- **Passage given**:
####################

It's been awhile since I posted on the transmission. I have completed some small bits and pieces but thought a tutorial would be in order. 
 This will be on the construction of the shifting quadrant. This part pivots on a stud on the inside of the case. It's function is to shift the trans into reverse or overdrive. The overdrive shaft has a round button that rides in part of the lower slot while the reverse lever rides in the other part of the slot. The fork at the top is moved by a piece on the shift shaft. 
 I have made some of the parts from drill rod with the idea of hardening them. I was thinking of doing that with the quadrant but realized if it warped then I would have a ton of work down the drain so instead I am making it from 1018 CRS. The button that ride in the slots will be hardened so hopefully that will cut down on the friction when trying to shift it.
 First up will be a PDF of the part drawing so you can see what the part looks like.
George 

View attachment T5 SHEET 10.pdf


----------



## gbritnell (May 24, 2011)

Now on with construction. I started with a block of steel and slowly cut it side for side and end for end hopefully taking the stress out of it so when I got it down to a thin section (.078) it would stay flat.
 After sizing the block I cut down to the .219 dimension and went up to the bottom of the pivot boss. I also cut part of the fork at the top.


----------



## gbritnell (May 24, 2011)

The next step was to cut the first angled surface under the top of the lever. I laid out a reference line and then put it back in the mill and set the angle for cutting.


----------



## gbritnell (May 24, 2011)

In this set of pictures you can see the angled surface. I have reset the part and am picking up the center of the vise and the back edge of the part with my edge finder in preparation for drilling the holes.


----------



## gbritnell (May 24, 2011)

There is one remaining hole in the top of the quadrant. This will form the bottom of the slot that the shift bar engages. 
 I now reset the part higher in the vice so that I could cut the .078 thick area. I little explanation of my thought process for the sequence of machining. I figured if I drilled the holes before cutting this area it would help relieve any remaining stress from the CRS. and then when I made this last surface cut it would stay flat. CRS has a nasty habit of warping with successive cuts. In this case it worked out and everything stayed nice and flat. Would it have stayed flat if I did it the other way, I don't know but it's a moot point anyway. 
 With the .078 surface cut I reset the part to cut the second angle at the top. With this surface I would only be able to cut so far because it has to go below the pivot boss.

####################

- **Data lines**:
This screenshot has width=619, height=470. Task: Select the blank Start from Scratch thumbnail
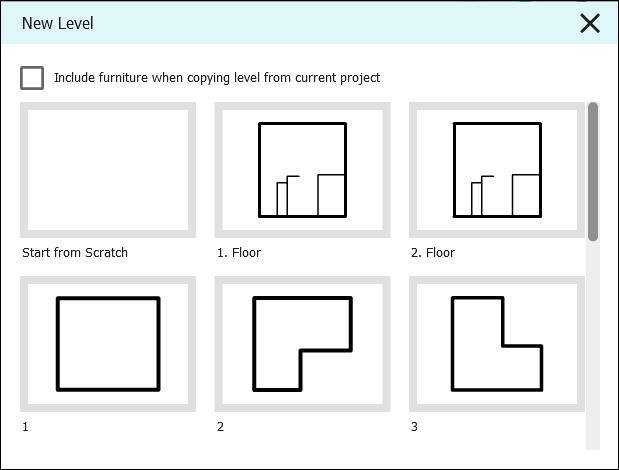108,170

####################

- **What is expected**: From the thread on the shifting quadrant, reproduce word for word everything from "Now on with" down to "fork at the top.". The lines play no part in this work.

- **Exercise result**:
Now on with construction. I started with a block of steel and slowly cut it side for side and end for end hopefully taking the stress out of it so when I got it down to a thin section (.078) it would stay flat.
 After sizing the block I cut down to the .219 dimension and went up to the bottom of the pivot boss. I also cut part of the fork at the top.